Les acteurs majeurs du secteur énergétique ACEN, GenZero et Keppel Ltd. annoncent un partenariat stratégique visant la conversion de la centrale à charbon South Luzon Thermal Energy Corporation (SLTEC), située à Batangas, aux Philippines. Cette initiative innovante, qui prévoit la fermeture anticipée de la centrale d’ici 2030, s’appuie sur l’utilisation de crédits de transition, un mécanisme financier destiné à accélérer la réduction des émissions de carbone.
Dans un contexte où l’Asie du Sud-Est dispose de l’une des flottes de centrales à charbon les plus récentes et les plus importantes au monde, cette démarche marque un tournant décisif. Le projet SLTEC, s’il réussit, pourrait servir de modèle pour d’autres pays de la région, en démontrant la viabilité technique et économique de la conversion des centrales thermiques traditionnelles en infrastructures d’énergie renouvelable.
Un levier financier pour la transformation énergétique
Le mécanisme des crédits de transition est au cœur de ce projet. Ces crédits, générés par la réduction des émissions de gaz à effet de serre lors de la conversion de la centrale, fourniront un financement crucial pour le démantèlement de l’infrastructure existante et l’installation de nouvelles capacités renouvelables. Le projet prévoit le remplacement des 246 MW de production baseload de SLTEC par un système intégré de production solaire et de stockage d’énergie, adapté aux besoins énergétiques fluctuants de la région.
Cette approche pourrait permettre de contourner les obstacles financiers souvent rencontrés lors de la transition énergétique, tout en favorisant une adoption plus rapide des technologies propres. Les partenaires espèrent ainsi ouvrir la voie à de futures initiatives similaires, tant aux Philippines que dans d’autres pays où la dépendance au charbon reste un défi majeur.
Enjeux sociaux et environnementaux
Le projet SLTEC ne se limite pas à une simple conversion technologique. Il intègre également des mesures destinées à atténuer les impacts socio-économiques de la fermeture de la centrale. La reconversion des employés, la réaffectation des actifs, ainsi que la gestion des conséquences pour les communautés locales font partie intégrante de l’approche adoptée par ACEN, GenZero et Keppel. Le respect des critères environnementaux, sociaux et de gouvernance (ESG) est un pilier fondamental de cette initiative.
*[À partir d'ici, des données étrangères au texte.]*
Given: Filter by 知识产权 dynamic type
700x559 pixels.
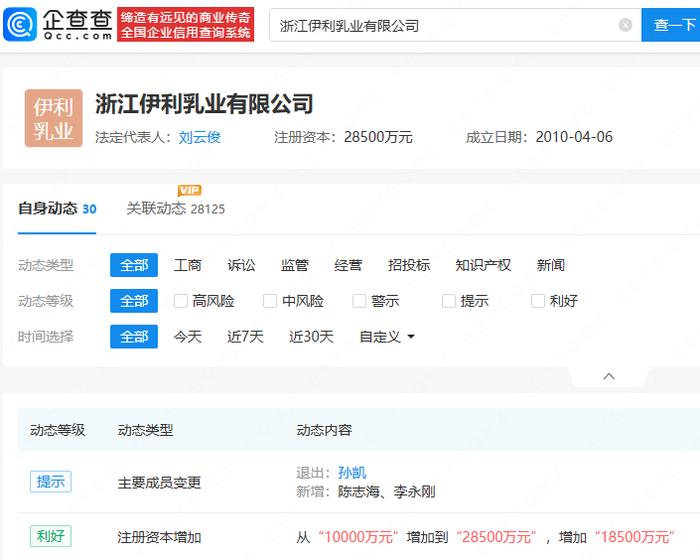Looking at the screenshot, I should pos(483,265).
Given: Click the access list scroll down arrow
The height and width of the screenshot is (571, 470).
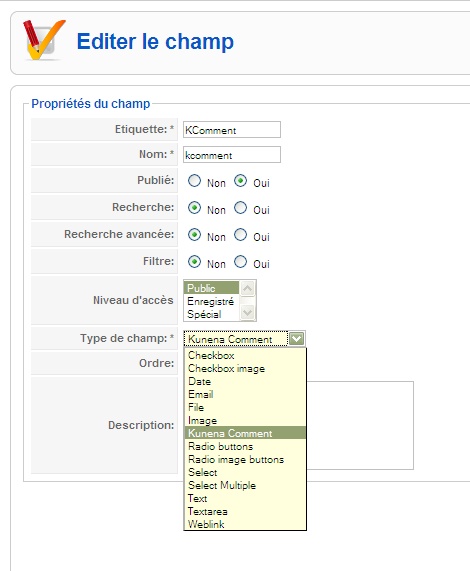Looking at the screenshot, I should click(248, 312).
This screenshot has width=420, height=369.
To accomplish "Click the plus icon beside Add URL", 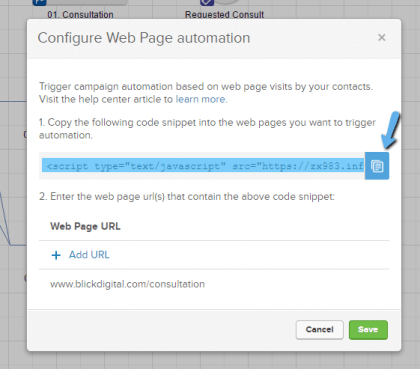I will point(56,255).
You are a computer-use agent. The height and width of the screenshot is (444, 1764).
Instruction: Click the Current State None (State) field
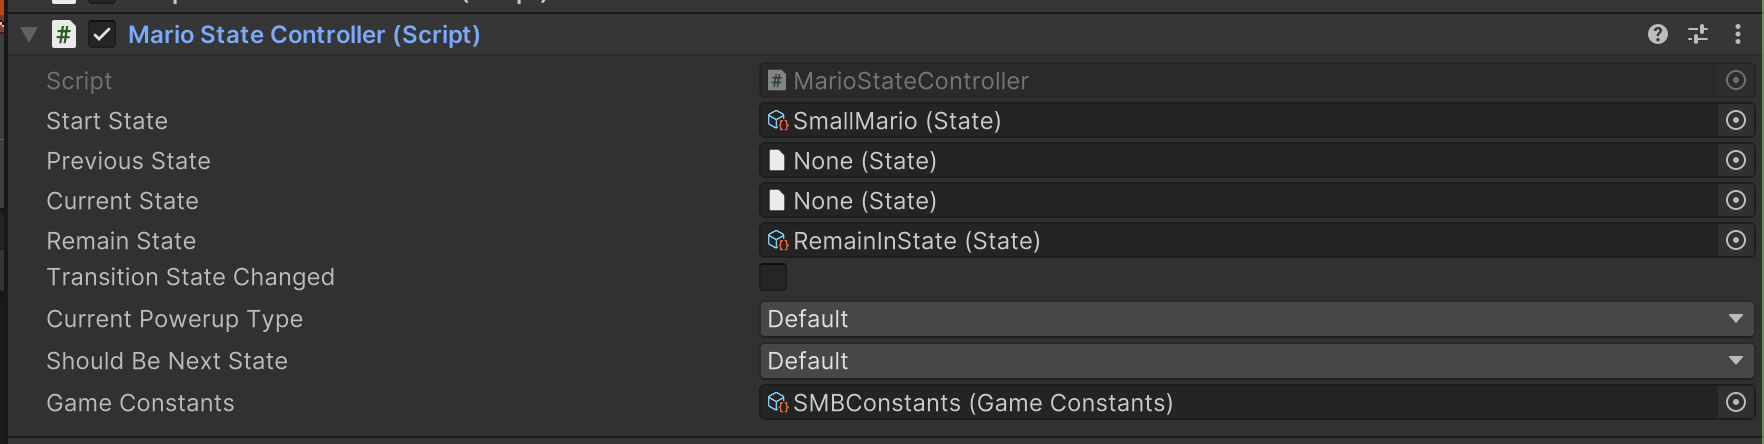pos(1240,201)
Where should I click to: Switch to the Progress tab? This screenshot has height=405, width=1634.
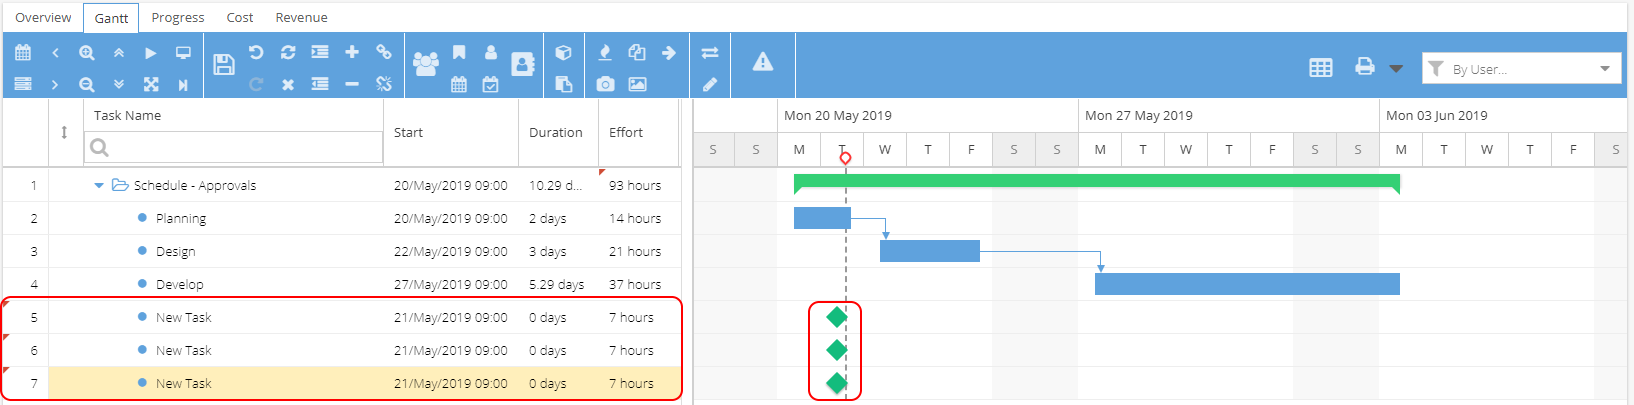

En parallèle, ce projet bénéficie du soutien d’initiatives internationales telles que la Coal to Clean Credit Initiative de la Rockefeller Foundation et la Transition Credits Coalition de la Monetary Authority of Singapore. Ces collaborations assurent que les crédits de transition générés répondent aux normes les plus strictes en matière d’intégrité environnementale, tout en facilitant leur adoption sur les marchés internationaux.
Vers une stratégie régionale réplicable
L’approche innovante adoptée pour la centrale SLTEC pourrait bien servir de modèle pour d’autres projets de transition énergétique dans la région. En particulier, l’intégration des crédits de transition comme outil financier permet de surmonter des barrières économiques qui freinent souvent les projets de conversion énergétique. Ce mécanisme pourrait également être utilisé pour répondre aux exigences de l’Article 6 de l’Accord de Paris, qui permet le transfert de crédits carbone entre pays pour atteindre les objectifs climatiques fixés.
Le gouvernement singapourien a d’ailleurs exprimé son intérêt pour l’acquisition de ces crédits, sous réserve qu’ils respectent les normes rigoureuses de Singapour en matière de durabilité. Cette reconnaissance internationale pourrait renforcer la crédibilité et l’attractivité des crédits de transition, facilitant ainsi leur intégration dans les stratégies de financement des projets de décarbonation à travers l’Asie du Sud-Est.